Larkin's third issue contends the SVP statute is unconstitutionally vague and violates the separation of powers doctrine.   As admitted in Larkin's brief, this court has held otherwise.   See Morales, 98 S.W.3d at 291;  Mullens, 92 S.W.3d at 887-88.   The Texas Supreme Court has not written on this issue.   Issue three is overruled.

 In issue four, Larkin challenges the trial court's decision to strike his pleadings and order he be civilly committed via a default judgment.   The State moved for Rule 215.2 sanctions and requested the trial court strike Larkin's pleadings and prohibit him from presenting any evidence.   See Tex.R. Civ. P. 215.2.   However, on appeal the State ostensibly concedes error when it asserts “[t]he State has limited opposition to issue four.   Consequently, issues five and six are moot.” 2  The State offers no argument or authority in support of the trial court's action.

 In accordance with TransAmerican Natural Gas Corp. v.
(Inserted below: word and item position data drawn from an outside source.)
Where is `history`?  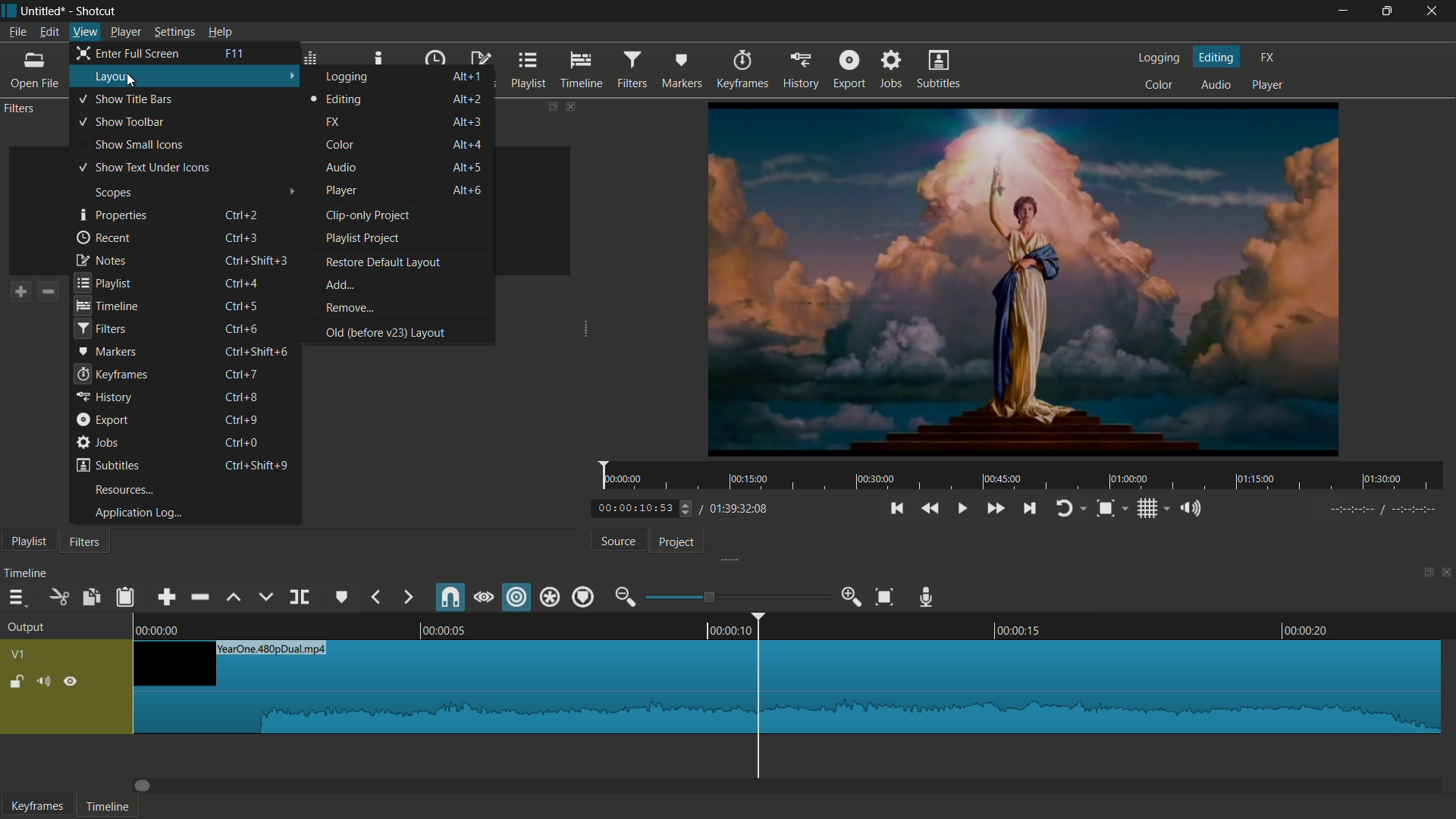 history is located at coordinates (802, 70).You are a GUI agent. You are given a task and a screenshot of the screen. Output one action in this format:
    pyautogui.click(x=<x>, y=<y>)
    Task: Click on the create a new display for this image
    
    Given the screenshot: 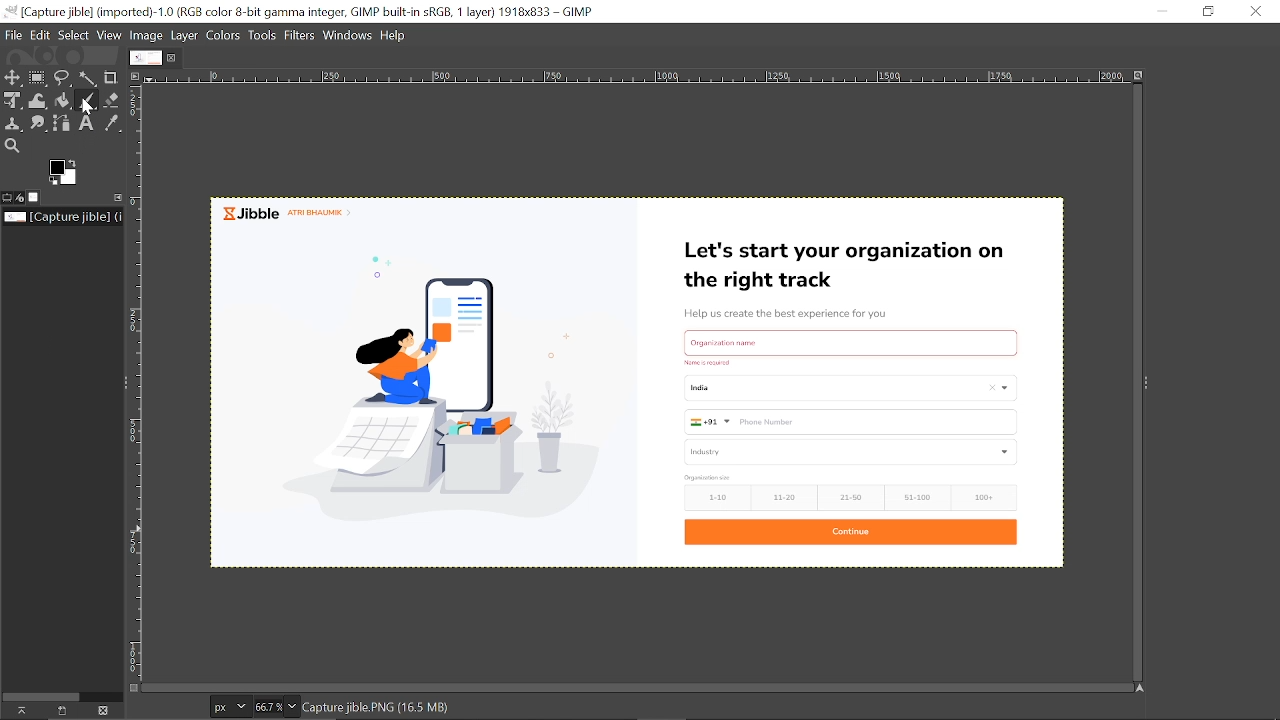 What is the action you would take?
    pyautogui.click(x=59, y=710)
Powell, 811 S.W.2d 913, 917-18 (Tex.1991) (orig.proceeding), there must be a direct relationship between the offensive conduct and the sanction imposed, and the sanctions must not be excessive.   To avoid being excessive, a trial court must first test the effectiveness of lesser sanctions before entering death penalty sanctions.   See In re Polaris Indus., Inc., 65 S.W.3d 746, 751 (Tex.App.-Beaumont 2001, orig. proceeding).   Additionally, constitutional due process precludes imposing sanctions that determine the merits of a case unless the discovery abuse justifies a legal presumption that the disobedient party's claims or defenses lack merit.  Id.

We find no basis to justify a legal presumption of lack of merit of Larkin's defense.   We further find no evidence of prejudice caused the petitioner that cannot be or has not been remedied.   Also, we are unaware of any effort by the trial court to first test lesser sanctions.   See id. at 751-52 (citing Hamill v. Level, 917 S.W.2d 15, 16 (Tex.1996);  TransAmerican, 811 S.W.2d at 918;  and Chrysler Corp. v. Blackmon, 841 S.W.2d 844, 849-50 (Tex.1992)).   Accordingly, we find the requirements for imposing death penalty sanctions were not present.   Issue four is sustained.
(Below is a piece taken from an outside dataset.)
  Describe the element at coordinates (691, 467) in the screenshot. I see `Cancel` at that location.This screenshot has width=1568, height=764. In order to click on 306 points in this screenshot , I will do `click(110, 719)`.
We therefore do not address issues five and six.   The judgment of the trial court is reversed and the cause remanded for further proceedings consistent with this opinion.



1.   However, since the writing of Larkin's brief, the Texas Supreme Court has denied petition on these cases.

2.   Issues five and six similarly challenge the correctness of the trial court's action.